治療の目的

―そもそも、なぜ人は心に傷を負うのでしょうか?

 人は、予測が出来ない・コントロールができない出来事に直面することにより、心に大きな衝撃を受けると考えられています。突然の対処不能な出来事により、安心と安全が脅かされ、自分には何もできなかったという感覚に襲われるのです。現在、様々な治療方法がありますが、トラウマ治療の目的は主に2つであると言えます。

  • コントロール感を取り戻す

 PTSDと診断された方の多くは、過去の記憶に振り回され、自分でもコントロールの出来ない恐怖や苦痛を感じています。PTSDの治療では、治療を通して<恐怖や苦痛の感情をともなうコントロール出来ない記憶>を、<コントロール出来る普通の記憶>に置き換えていきます。つまり、自身のコントロール感を取り戻し、日常に安心できる感覚を取り戻すことが治療の目的となります。

  • 価値観の再生と世界に対する信頼感の回復

 トラウマ体験を経験すると、世界は安全ではない、何も信じられるものはないといった考えを持ちやすくなります。

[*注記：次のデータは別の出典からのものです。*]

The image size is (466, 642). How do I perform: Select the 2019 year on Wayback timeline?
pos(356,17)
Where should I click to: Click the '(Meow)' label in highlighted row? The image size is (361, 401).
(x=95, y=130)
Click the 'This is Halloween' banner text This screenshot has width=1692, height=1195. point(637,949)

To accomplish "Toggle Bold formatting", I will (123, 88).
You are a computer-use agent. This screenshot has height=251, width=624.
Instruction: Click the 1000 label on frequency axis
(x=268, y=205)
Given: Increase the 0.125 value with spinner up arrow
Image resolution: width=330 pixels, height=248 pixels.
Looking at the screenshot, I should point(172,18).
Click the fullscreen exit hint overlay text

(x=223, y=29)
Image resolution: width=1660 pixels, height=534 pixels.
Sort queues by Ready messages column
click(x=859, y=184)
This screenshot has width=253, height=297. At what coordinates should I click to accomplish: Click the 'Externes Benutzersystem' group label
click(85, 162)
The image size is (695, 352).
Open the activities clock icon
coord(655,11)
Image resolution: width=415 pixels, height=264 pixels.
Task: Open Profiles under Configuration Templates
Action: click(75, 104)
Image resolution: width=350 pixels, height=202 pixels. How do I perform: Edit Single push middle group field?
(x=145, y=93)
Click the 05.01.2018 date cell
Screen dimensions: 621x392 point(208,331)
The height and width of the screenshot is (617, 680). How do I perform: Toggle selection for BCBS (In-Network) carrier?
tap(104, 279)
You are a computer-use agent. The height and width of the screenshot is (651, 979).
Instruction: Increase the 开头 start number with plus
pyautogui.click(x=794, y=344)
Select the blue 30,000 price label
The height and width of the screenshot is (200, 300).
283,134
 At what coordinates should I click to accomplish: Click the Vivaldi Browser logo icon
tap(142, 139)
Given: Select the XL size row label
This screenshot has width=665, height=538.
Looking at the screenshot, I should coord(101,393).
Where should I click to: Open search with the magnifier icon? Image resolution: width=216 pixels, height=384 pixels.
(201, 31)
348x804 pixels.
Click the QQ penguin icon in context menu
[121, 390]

「自分が弱かったから被害にあった」、「外は危険でいっぱいだ」といった考えでいっぱいになると、<買い物に行けなくなった><学校や仕事に行けなくなった>というように、以前はできていたことも、できなくなってしまいます。自分が悪かったから被害に遭ったのではないということや、世界はそれほど危険ではないということを頭ではなく心で受け止められるようにすることを目的とします。

一番大切なのは本人の回復したい気持ち

 「治すのは自分」という意識が回復を促します。自分を大切にすること、今の自分を認めて受け入れることが回復への大きな一歩となります。カウンセラーは、ご本人様自身の治る力を引き出し、回復を促すサポートをさせていただきます。